Version du 20 mai 2020 à 04:14

Deux œuvres distinctes

Au vu des éclaircissements qui accompagnent l’édition de 2002, il me semble qu’on peut presque distinguer deux œuvres différentes :

  • Geri ou Un premier amour (1876), récit qui sera amélioré par des corrections stylistiques et une séparation en six chapitres dans Le secret de Geri (2002) ;
  • Un amour platonique (1884), ouvrage très différent du précédent, tant pour sa structure que dans son esprit.

Les améliorations de style sont monnaie courante dans les rééditions d'un même livre. Le découpage en chapitres ne modifie pas non plus un récit au point d’en changer le caractère (qu’on l’appelle nouvelle ou roman n’a guère d’importance : la limite entre ces deux genres est souvent imprécise).

En revanche, l’insertion du texte primitif dans un cadre romanesque complètement nouveau, et l’adjonction de développements qui en changent la signification profonde, peuvent être considérées, sinon comme une trahison, du moins comme une véritable « re-création ».
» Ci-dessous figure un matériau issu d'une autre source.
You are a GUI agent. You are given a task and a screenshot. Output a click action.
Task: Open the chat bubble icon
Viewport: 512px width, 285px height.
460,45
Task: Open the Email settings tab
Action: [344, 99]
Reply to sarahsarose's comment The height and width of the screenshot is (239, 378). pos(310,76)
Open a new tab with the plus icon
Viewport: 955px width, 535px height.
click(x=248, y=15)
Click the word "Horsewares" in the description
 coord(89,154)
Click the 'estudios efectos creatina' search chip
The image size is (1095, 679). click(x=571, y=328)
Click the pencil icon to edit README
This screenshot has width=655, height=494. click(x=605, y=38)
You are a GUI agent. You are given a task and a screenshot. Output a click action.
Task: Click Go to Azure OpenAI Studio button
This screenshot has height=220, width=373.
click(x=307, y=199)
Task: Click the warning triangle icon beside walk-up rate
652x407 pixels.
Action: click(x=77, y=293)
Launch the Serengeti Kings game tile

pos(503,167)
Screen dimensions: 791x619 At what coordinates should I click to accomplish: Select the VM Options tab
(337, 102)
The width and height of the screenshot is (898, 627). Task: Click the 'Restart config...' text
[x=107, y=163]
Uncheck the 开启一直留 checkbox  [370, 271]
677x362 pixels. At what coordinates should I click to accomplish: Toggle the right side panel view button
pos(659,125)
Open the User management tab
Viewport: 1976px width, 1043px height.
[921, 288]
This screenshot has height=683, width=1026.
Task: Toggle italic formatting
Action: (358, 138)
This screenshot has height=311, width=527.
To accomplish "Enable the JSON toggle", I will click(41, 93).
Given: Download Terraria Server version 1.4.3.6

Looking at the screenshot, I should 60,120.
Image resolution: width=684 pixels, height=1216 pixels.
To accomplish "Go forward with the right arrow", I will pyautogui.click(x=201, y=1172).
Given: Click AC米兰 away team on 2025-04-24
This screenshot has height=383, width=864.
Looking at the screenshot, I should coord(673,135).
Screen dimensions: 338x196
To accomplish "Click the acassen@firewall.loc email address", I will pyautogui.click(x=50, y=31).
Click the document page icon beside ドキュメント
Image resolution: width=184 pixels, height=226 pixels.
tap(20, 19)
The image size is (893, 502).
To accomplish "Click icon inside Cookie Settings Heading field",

C’est pourquoi je serais d’avis de nommer cette page, selon les standards de BoyWiki, Geri, ou Un premier amour (Louis Beysson). L’avantage serait d’utiliser le seul titre dont on soit sûr qu’il a été pleinement voulu par l’auteur ; et aussi, de mentionner entre parenthèses le nom de celui-ci, comme pour tous les autres ouvrages de BoyWiki. C’est d’ailleurs ce titre de page qui figure à l’article Quintes-feuilles. (Toutes les redirections idoines seraient ensuite créées.)

Sur cette page, une partie États successifs du texte pourrait être insérée, scindée en trois sous-chapitres :

  • Geri ou Un premier amour (1876)
  • Un amour platonique (1884)
  • Le secret de Geri (2002)

Agnorum (discussion) 16 mai 2020 à 18:01 (UTC)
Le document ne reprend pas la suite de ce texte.